Sure, I could conceivably have the listener call the Gateway and built out some hideous array or structure with all the data, but it would be insanely massive, and the resulting code to generate the PDF would also be insanely massive. It would also be horribly messy and ripe for problems all around. Honestly, my brain just wouldn't compute it…it told me I was nuts, that this was nuts, and it would NOT even attempt to try to wrap its head around how to build such a thing. Finally, my co-developer and I sat down and had a long discussion about this thing.
In the end, we realized the way to solve this problem of complexity was to remove some of the complexity, get out of the model, and return to some good, old-fashioned style ColdFusion. The page is still a “view” in Mach-II; however, the only thing coming out of the model is the entity Bean that has the details of the selected entity, pulling the datasource name, and calling in some global functions.
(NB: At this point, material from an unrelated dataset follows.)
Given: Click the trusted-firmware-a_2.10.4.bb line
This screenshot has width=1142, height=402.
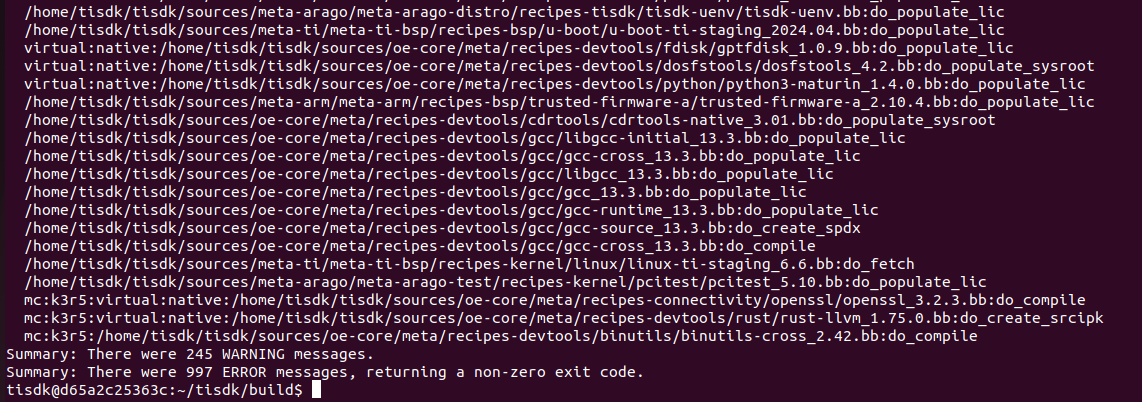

Within that view, 28 queries (including four source queries that I then run all the rest off of to reduce overhead, and all cached every 12 hours), 14 CFLOOP, and 126 CFIFstatements. Pulling everyone we currently have in the DB (over 2000 folks) in over 300 departments in 3 entities, the resulting 241 page PDF takes just under 6 seconds to run on our development server once the queries are cached, and that's with our DB not being indexed yet.
So long post later, what does it mean? Am I going to advocate dumping Mach-II or frameworks? Nope. They work, and they work well. The main thing I took away from this lengthy experience was a much-needed reminder that you need to pick the right tool for the job. You could theoretically break up your driveway with a hammer and chisel, but it certainly isn't the most efficient way to do it and you will pay dearly for the effort versus a using jackhammer. Conversely, a jackhammer is a bad idea on dealing with a small bit of cement porch attached to your house, so you'd probably go with a sledgehammer a better idea.